[[ Passage to read, beginning ]]

Background on Norfolk Prison Colony
In the late 1920s, the sociologist and prisoner reformer Howard Belding Gill proposed building a "model community prison" at Norfolk, Mass., that would represent a radical new approach to dealing with the issues of crime and punishment. A noted efficiency expert who had been educated at Harvard and Harvard Business School, Gill was working on a study of prison industries for the federal government when he became convinced that prisons of the future could become something more than a place for retribution and punishment. By integrating social work and sociological theory into the workings of the prison system, he reasoned that that it would be possible to diagnose and treat the root problems that led to crime and redirect inmates toward constructive behaviors.
Construction on the Norfolk Prison Colony began in June 1927 using hand-picked inmates from the prison at Charlestown providing much of the labor. Working on an honor system, without restraints, the inmates completed the job in August 1932, and with Gill as superintendent, the new prison opened. At the outset, inmates at Norfolk were granted a significant voice in its operations. Working on a principle of joint responsibility, prisoners were represented by inmates' councils, were afforded, in the words of a supporter, Thomas O'Connor, "individual treatment, vocational and avocational work, private enterprises, academic education, case-work, visiting, punishment to fit the man and not the crime, [and] the discipline of community life replacing isolation and punishment." Inmates raised the produce they consumed on a prison farm, learned trades during their time behind bars, and were offered a full slate of recreational activities, including an orchestra, a newspaper, several athletic teams, and a debate squad that famously squared off against students from Harvard and MIT.

[[ Passage to read, end ]]

■ **Exercise A**
Copy the background on Norfolk Prison Colony word for word, from "Background on Norfolk" up to and including "toward constructive behaviors.".
■ **Exercise B**
Write the next part of the background on Norfolk Prison Colony, picking up after its final sentence.

[[ Provided information, beginning ]]

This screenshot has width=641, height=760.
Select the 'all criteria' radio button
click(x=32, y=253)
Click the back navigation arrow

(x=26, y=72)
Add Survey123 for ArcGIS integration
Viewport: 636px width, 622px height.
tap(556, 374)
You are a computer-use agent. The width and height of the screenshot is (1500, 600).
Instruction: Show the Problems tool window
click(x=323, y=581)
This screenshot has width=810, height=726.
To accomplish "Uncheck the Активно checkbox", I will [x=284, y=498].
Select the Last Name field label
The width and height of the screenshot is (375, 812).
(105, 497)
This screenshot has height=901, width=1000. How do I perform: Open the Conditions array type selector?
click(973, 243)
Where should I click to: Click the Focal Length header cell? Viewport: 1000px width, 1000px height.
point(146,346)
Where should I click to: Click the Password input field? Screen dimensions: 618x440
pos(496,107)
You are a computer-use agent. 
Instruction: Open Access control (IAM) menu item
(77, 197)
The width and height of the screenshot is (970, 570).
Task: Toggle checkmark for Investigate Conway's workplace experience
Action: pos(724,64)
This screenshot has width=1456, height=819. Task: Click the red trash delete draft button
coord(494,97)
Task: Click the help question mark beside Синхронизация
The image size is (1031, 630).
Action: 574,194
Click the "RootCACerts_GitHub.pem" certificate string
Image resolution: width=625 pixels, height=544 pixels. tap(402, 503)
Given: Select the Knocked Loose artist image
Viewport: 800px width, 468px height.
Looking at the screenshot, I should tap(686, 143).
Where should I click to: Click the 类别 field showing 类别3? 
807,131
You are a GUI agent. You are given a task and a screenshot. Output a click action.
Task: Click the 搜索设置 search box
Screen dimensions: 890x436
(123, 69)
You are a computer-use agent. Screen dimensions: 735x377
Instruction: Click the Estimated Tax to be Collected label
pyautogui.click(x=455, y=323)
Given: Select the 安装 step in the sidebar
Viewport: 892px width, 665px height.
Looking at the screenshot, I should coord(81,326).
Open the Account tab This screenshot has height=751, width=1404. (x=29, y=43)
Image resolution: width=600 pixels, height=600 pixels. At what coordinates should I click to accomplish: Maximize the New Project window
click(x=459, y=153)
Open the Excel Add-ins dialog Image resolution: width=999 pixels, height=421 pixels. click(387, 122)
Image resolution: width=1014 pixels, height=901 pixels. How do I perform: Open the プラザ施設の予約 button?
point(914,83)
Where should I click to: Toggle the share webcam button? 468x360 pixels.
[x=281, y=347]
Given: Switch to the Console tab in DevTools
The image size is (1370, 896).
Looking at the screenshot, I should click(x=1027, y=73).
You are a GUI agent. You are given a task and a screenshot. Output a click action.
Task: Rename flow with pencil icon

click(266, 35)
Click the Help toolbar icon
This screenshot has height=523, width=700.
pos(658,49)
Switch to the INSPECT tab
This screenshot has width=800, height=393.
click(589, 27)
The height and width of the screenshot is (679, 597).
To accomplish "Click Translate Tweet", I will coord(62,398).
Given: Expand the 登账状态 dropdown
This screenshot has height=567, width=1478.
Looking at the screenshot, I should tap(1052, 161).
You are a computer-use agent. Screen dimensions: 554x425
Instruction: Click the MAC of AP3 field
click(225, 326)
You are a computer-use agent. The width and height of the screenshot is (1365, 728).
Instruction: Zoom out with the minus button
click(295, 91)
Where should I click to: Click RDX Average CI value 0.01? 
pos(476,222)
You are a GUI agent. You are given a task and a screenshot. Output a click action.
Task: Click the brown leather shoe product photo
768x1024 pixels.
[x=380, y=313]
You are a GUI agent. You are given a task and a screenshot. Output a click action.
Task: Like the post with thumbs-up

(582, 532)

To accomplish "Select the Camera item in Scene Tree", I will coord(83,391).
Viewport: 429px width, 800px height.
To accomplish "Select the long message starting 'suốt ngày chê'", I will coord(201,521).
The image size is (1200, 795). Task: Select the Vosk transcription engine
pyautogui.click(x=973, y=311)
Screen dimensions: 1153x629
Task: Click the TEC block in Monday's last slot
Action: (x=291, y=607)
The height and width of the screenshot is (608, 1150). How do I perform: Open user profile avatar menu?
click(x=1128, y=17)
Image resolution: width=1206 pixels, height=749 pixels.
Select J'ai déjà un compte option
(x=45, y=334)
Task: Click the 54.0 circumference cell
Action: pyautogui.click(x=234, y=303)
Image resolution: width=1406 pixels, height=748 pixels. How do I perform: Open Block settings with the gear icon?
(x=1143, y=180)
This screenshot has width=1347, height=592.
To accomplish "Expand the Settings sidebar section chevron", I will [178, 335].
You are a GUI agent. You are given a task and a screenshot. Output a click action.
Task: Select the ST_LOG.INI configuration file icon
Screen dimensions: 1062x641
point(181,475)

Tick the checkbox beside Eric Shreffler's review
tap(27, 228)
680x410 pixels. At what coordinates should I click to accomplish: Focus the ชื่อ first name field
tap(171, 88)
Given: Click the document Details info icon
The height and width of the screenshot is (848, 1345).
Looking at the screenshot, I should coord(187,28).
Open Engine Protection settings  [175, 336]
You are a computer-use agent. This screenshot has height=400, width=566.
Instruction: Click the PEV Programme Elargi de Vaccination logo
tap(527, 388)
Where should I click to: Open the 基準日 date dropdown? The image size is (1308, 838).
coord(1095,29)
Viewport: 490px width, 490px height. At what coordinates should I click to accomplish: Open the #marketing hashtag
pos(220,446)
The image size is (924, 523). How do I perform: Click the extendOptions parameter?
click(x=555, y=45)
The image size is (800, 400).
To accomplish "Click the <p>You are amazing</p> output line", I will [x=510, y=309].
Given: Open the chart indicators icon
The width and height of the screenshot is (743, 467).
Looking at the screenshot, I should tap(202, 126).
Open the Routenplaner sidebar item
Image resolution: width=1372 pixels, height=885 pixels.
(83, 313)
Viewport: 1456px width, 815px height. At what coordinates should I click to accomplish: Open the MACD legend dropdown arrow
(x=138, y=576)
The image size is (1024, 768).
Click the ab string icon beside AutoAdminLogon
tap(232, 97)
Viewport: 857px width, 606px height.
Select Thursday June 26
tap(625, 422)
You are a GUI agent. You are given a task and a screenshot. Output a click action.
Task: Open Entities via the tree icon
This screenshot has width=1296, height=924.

[[ Provided information, end ]]

■ **Response area A**
Background on Norfolk Prison Colony
In the late 1920s, the sociologist and prisoner reformer Howard Belding Gill proposed building a "model community prison" at Norfolk, Mass., that would represent a radical new approach to dealing with the issues of crime and punishment. A noted efficiency expert who had been educated at Harvard and Harvard Business School, Gill was working on a study of prison industries for the federal government when he became convinced that prisons of the future could become something more than a place for retribution and punishment. By integrating social work and sociological theory into the workings of the prison system, he reasoned that that it would be possible to diagnose and treat the root problems that led to crime and redirect inmates toward constructive behaviors.

■ **Response area B**
Although Gill's ideas garnered some support in political circles, opposition began to mount even before the facility opened, and as the economic crisis of the Great Depression worsened and public hysteria over crime peaked, the criticism hit a crescendo. The arrival of a group of hardened criminals from overcrowded Charlestown Prison during the fall 1933 -- over Gill's objections that they were not suitable for the Norfolk plan -- presented problems in discipline and security, and when the progressive Commissioner of Prisons Francis B. Sayre left office late in the year, opponents took the offensive against Gill's reformist ideas on penology, assailing Norfolk as a "country club" that coddled its inmates. While Governor Joseph Ely, appears to have sought to distance himself from the fray while he gauged public sentiment, the politically-ambitious State Auditor Francis X. Hurley mounted an all-out assault, issuing a "preliminary report on facts" in February 1934 that leveled 36 charges against Gill for alleged improprieties, ranging from a lack of integrity to mishandling civil service employees, falsifying records, and financial improprieties. Gill demanded a public hearing.
The hearing at the State House in early March was a minor media spectacle, with the progressive Gill set against a largely hostile political audience. Although nearly all of Hurley's accusations were discredited, the Governor (now come down on the side of Hurley) and other opponents seized on allegations of an "alcohol problem" at Norfolk and on news of the escape of four prisoners to condemn reform. Gill was forced to step aside.
Gill later held important posts at prisons in Washington and in the federal system and many of his ideas have been integrated into main-stream prison management. The Norfolk Prison Colony, now known as the Massachusetts Correctional Institute at Norfolk, is the largest prison in the state system with a daily population of over 1,500.